■ WORK ORDER
Nothing but the lines from the one with "Screen dimensions: 1575x905" through the end of the material should be retyped, word for word and without pictures.
....
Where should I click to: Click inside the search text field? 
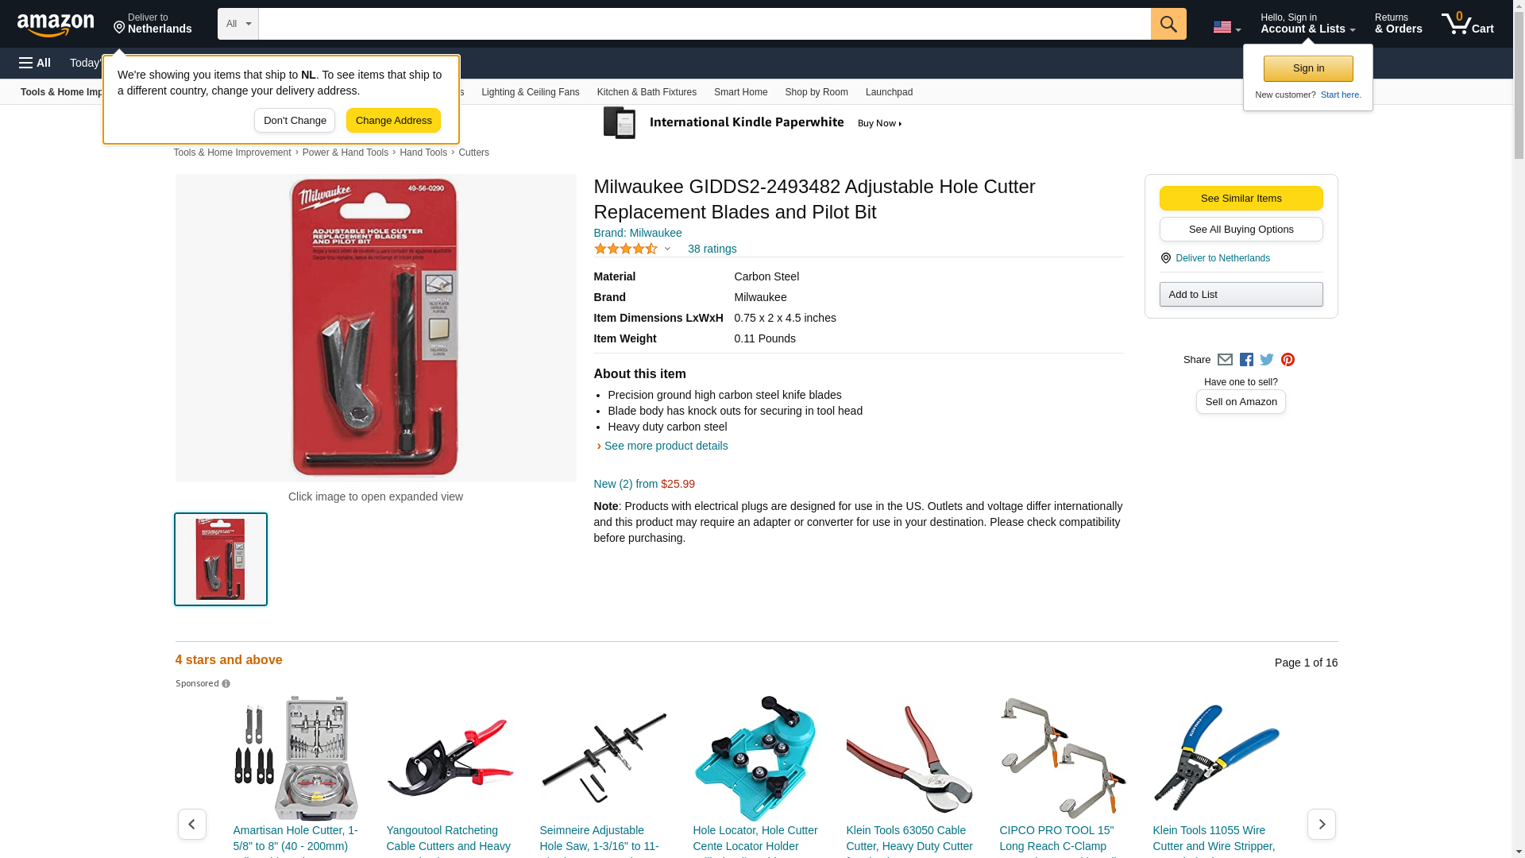tap(705, 24)
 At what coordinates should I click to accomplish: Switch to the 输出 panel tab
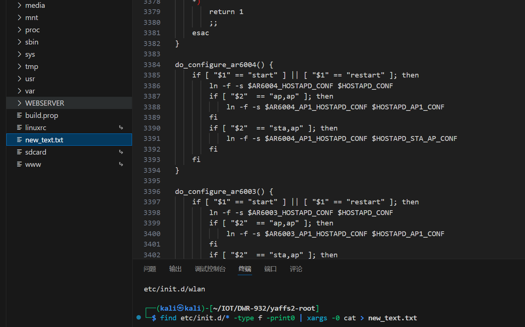point(175,269)
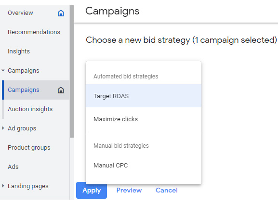The width and height of the screenshot is (278, 205).
Task: Open the Overview page
Action: [20, 13]

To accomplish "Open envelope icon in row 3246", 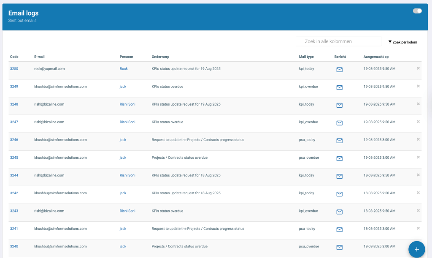I will 339,141.
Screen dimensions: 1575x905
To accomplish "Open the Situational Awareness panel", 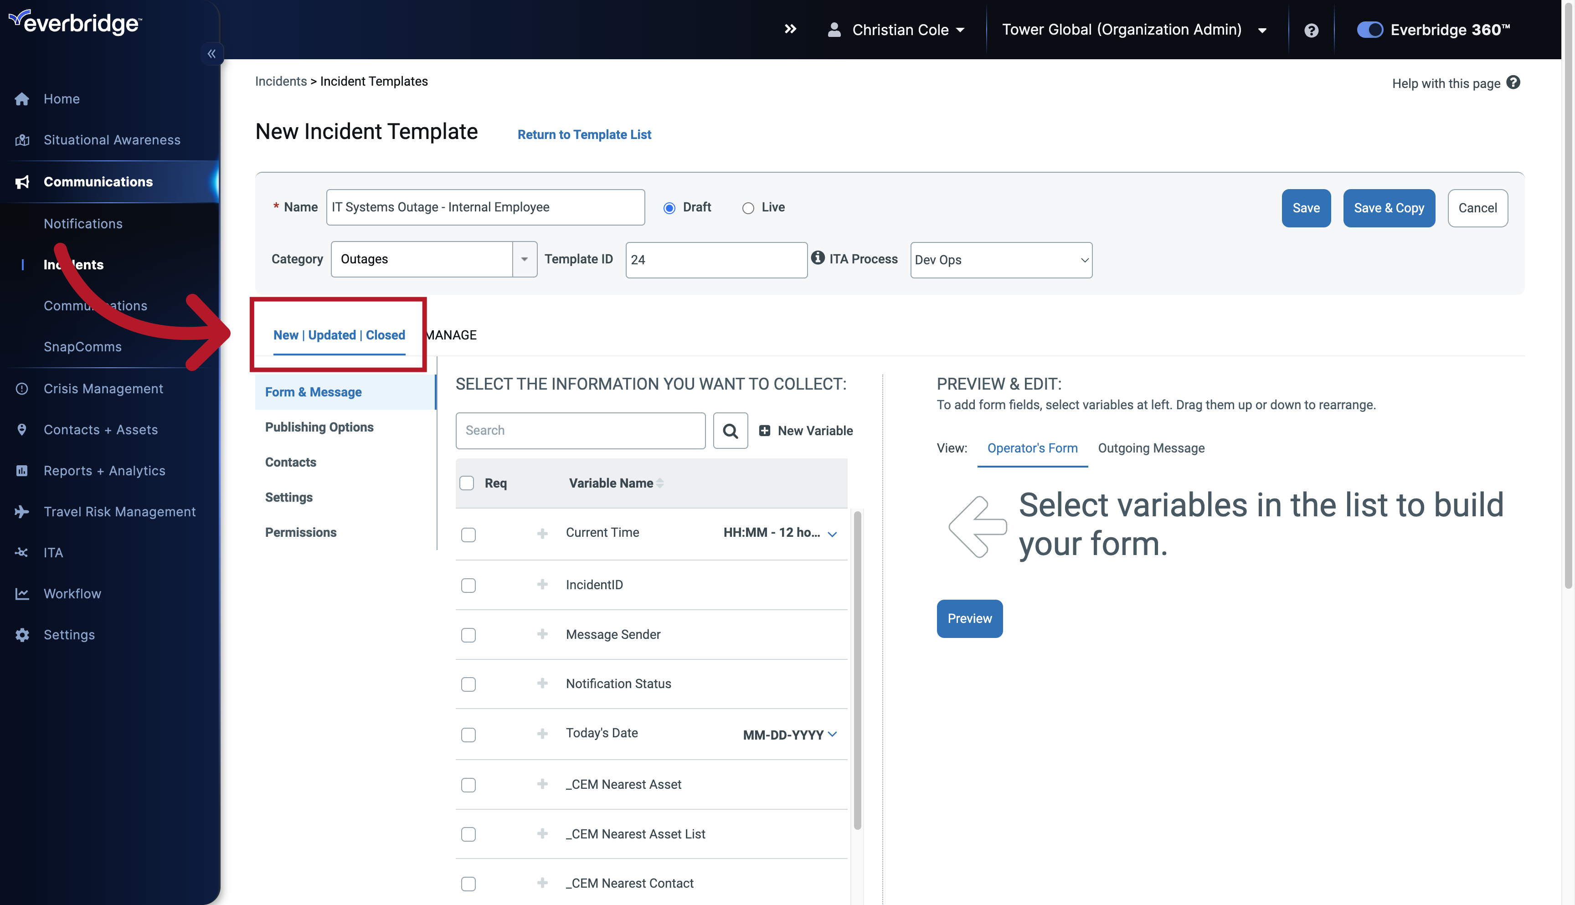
....
■ EXPECTED ANSWER
Screen dimensions: 1575x905
To accomplish "Open the Situational Awareness panel", 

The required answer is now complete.